Polypoidal Choroidal Vasculopathy


Fundus Scan

What is Polypoidal Choroidal Vasculopathy?

Polypoidal Choroidal Vasculopathy (PCV) is a chronic eye disease where there is fluid leakage and bleeding from abnormal blood vessels of the retina and choroid on the inside back wall of the eye (Exudative Chorioretinopathy). It is thought to be a subtype of wet age-related macular degeneration (wet AMD), and is often characterised by a network of abnormal branching vessels and terminal balloon-like structures.

Polypoidal Choroidal Vasculopathy affects the macula, which is the central part of the retina, and may result in significant central vision loss.

Polypoidal Choroidal Vasculopathy Prevalence  varies from 0.4% to 10.6% of population, depending on ethnicity. In research studies, up to 50% of Asian patients with wet AMD have been found to have PCV.

What are the symptoms?

Some patients with Polypoidal Choroidal Vasculopathy may have good vision and no symptoms, especially patients with quiescent Polypoidal Choroidal Vasculopathy lesions. However, most of PCV patients have one or more of the symptoms listed below:

  • Blurred or dim vision
  • Distorted vision (e.g. straight objects appear to be wavy or crooked)
  • Floaters or partially diminished spots in the vision
  • Missing spots or shadows in the vision
  • Sudden loss of vision

Who is at Risk?

Polypoidal Choroidal Vasculopathy can occur in people aged between their 20s to 80s, but it is most commonly diagnosed between the ages of 50 and 70 years. Smoking is an important risk factor.

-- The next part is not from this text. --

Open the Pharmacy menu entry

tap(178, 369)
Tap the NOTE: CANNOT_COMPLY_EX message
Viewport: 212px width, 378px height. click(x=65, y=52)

Polypoidal Choroidal Vasculopathy may be genetic and it is often recommended that patients who have been diagnosed with PCV have other family members tested for the same condition.

How is it Diagnosed?

Polypoidal Choroidal Vasculopathy is characterised by orange-reddish balloon-like lesions during clinical slit-lamp examination and on retinal fundus photography. However, it may be difficult to diagnose using these standard clinical techniques only. A Fluorescein Angiography (FFA) can help distinguish Polypoidal Choroidal Vasculopathy from other types of macular and retinal disorders. It is often difficult to see any particular features of PCV without the aid of advanced instruments such as the SPECTRALIS HRA + OCT (optical coherence tomography) and Indocyanine Green Angiography (ICG).

An OCT scan can accurately diagnose the presence of polypoidal lesions and determine whether the lesions are actively leaking or bleeding.


OCT Scan


An ICG is the gold-standard for diagnosis of Polypoidal Choroidal Vasculopathy and it allows our Retina Specialists to determine individualisation of treatment methods and monitor treatment outcomes for our patients.


ICG Scan


Can it be treated?

Patients with Polypoidal Choroidal Vasculopathy and no symptoms can be observed by our Retina Specialists with regular careful monitoring visits.

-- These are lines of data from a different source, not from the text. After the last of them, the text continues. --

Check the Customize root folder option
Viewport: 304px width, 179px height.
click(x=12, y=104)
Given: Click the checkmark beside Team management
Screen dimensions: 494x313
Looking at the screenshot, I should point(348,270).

In patients with visual problems, a number of treatment methods can be applied and our Retina Specialists will discuss these treatments with each patient based on their eye condition. These treatment methods have been proven to be effective in helping to stabilise and/or improve vision, reduce or stop leaking from the vessels and lower macular edema in patients with PCV.

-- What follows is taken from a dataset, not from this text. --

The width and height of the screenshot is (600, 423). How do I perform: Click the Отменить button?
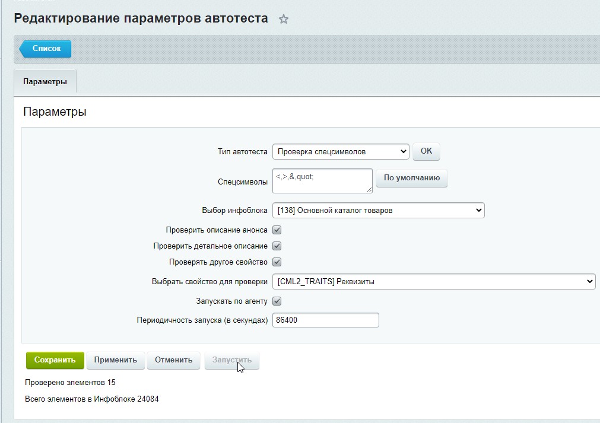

Treatments for PCV include:

  • ICG-guided Verteporfin Photodynamic Therapy (“Cold Laser”)
  • Intravitreal injections of Anti-VEGF medications (into the eye)
  • Thermal Laser Photocoagulation (“Hot Laser”)

Based on the results of a comprehensive eye examination, our Retina Specialists will determine which treatment(s) will be suitable for each patient’s eye condition. However, research has reported that PCV can recur in up to 60% of patients even after active treatment. Strathfield Retina Clinic is currently conducting research to investigate the effectiveness, safety and tolerability of different treatment methods on patients with PCV, to improve the health outcomes of these patients.